ラグビー元日本代表で今季限りでの現役引退を表明したSH流大(ゆたか、東京SG)が8日、都内のクラブハウスで会見に臨んだ。流はCTB中村亮土とともに、5日に引退を発表。

この日「ファンの方に、最後少しでも見て欲しいという思いから発表しました」と、シーズン中での胸中を明かした。

 2019年W杯日本大会で、日本の史上初の8強進出に貢献。23年W杯にも出場し、36キャップを重ねた。代表キャリアには一区切りをつけていたが「23年が終わってから、ぼんやりと、あと2シーズンくらいで終えようかなと思っていた」と流。自身の状態は、シーズン前のテストで過去最高値を更新するなど衰えはないものの「次のキャリアへステップを進めるため。あとはチームに長くいて、良い意味でも悪い意味でも影響力があるのは分かっている。このチームを引っ張っていく選手が出てきて欲しい」と、引き際への思いを語った。
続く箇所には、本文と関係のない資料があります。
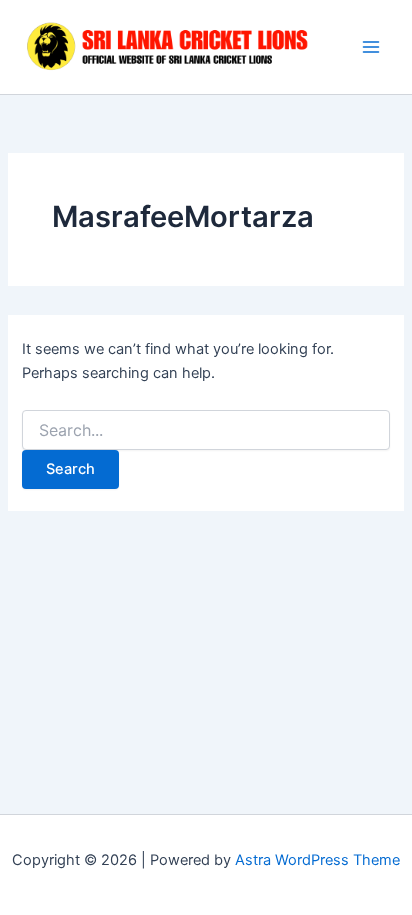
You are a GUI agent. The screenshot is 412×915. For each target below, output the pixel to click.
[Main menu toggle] (371, 47)
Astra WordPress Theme (317, 860)
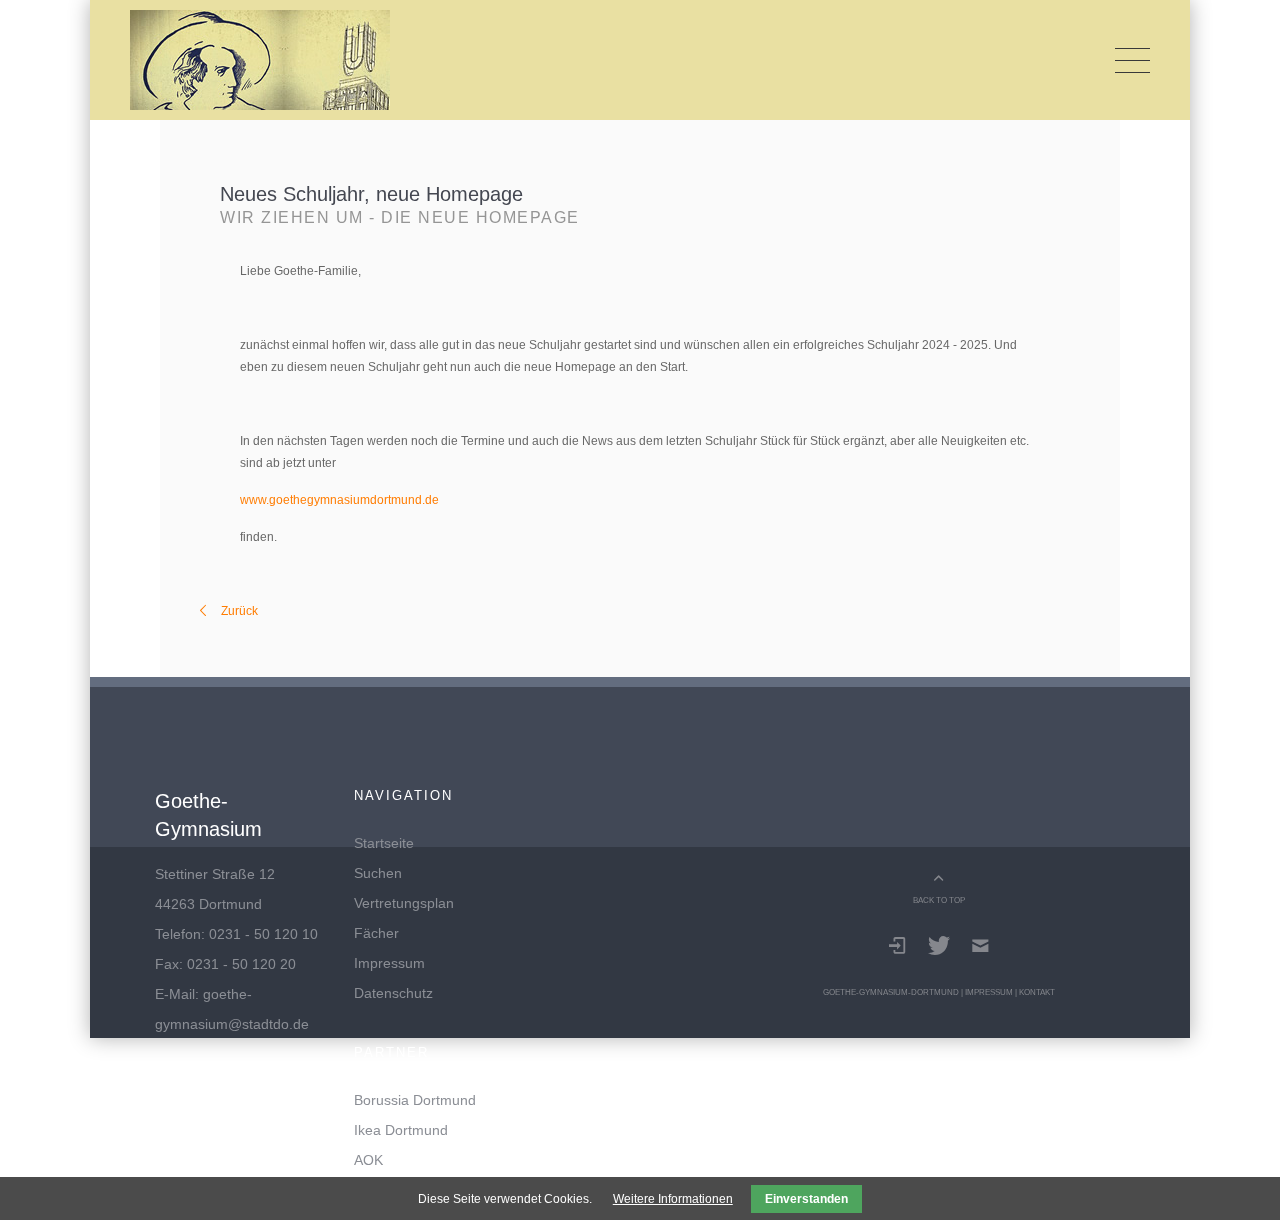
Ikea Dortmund (401, 1130)
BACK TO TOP (939, 900)
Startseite (384, 843)
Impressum (389, 963)
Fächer (376, 933)
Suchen (378, 873)
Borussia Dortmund (415, 1100)
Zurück (239, 611)
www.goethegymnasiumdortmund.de (339, 500)
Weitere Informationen (673, 1199)
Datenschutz (393, 993)
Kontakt (1037, 992)
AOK (368, 1160)
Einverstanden (806, 1199)
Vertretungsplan (404, 903)
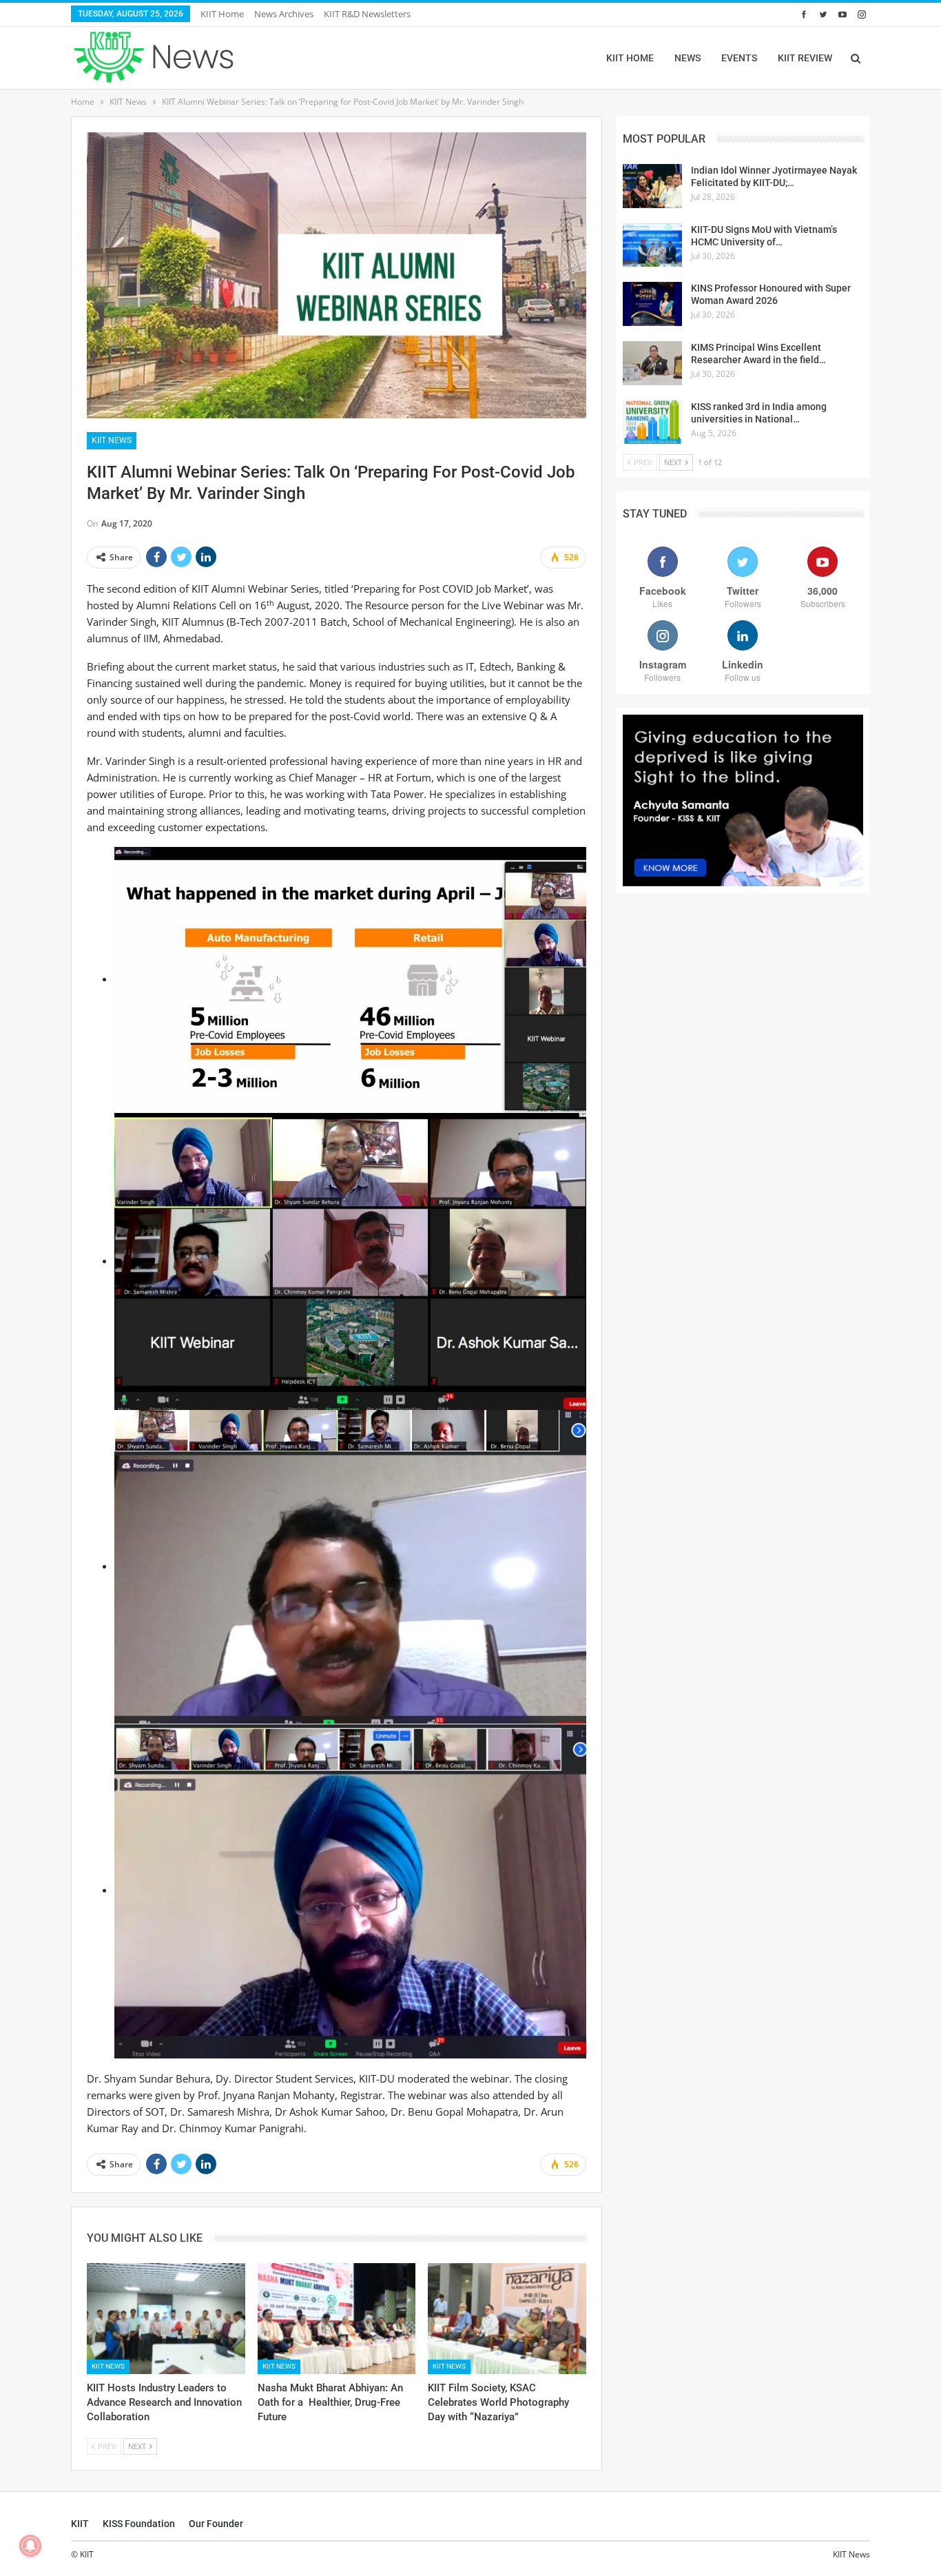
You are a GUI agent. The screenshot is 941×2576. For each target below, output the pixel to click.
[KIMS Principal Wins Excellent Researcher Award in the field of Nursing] (652, 363)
 日本ラグビーの隆盛に大きく貢献した桜の9番。「夢だった舞台に立った瞬間は忘れられない」と、19年W杯の初戦、ロシア戦を思い出の一戦に挙げた。そして自身がケガで出場できなかった23年大会の最終戦、アルゼンチン戦に触れ「(斎藤)直人があれだけのプレーをしてくれたというのがすごく印象に残っていて。出られなかった悔しさ、負けた悔しさ、日本代表が一区切り、終わったなという瞬間でした」。仏1部、トゥールーズでプレーする“愛弟子”のSH斎藤直人には事前に伝えており「発表した日に連絡をもらって。

本当だったんですね、というようなことを言ってきたので。また一緒に話せる機会を作れたらと思います」とした。

 中村と同一シーズンでの引退となったことについては「偶然です」と流。2015年に入団し、2年目には新主将として日本一も経験した。現役ラストシーズン、リーグワン初制覇で有終の美を飾る。流は「今まで通り、やることは変わらない。1試合1試合チームのために全力でパフォーマンスすること、自分のパフォーマンスでチームを勝たせること。それをグラウンドに見に来て欲しい」と、ファンへ呼びかけた。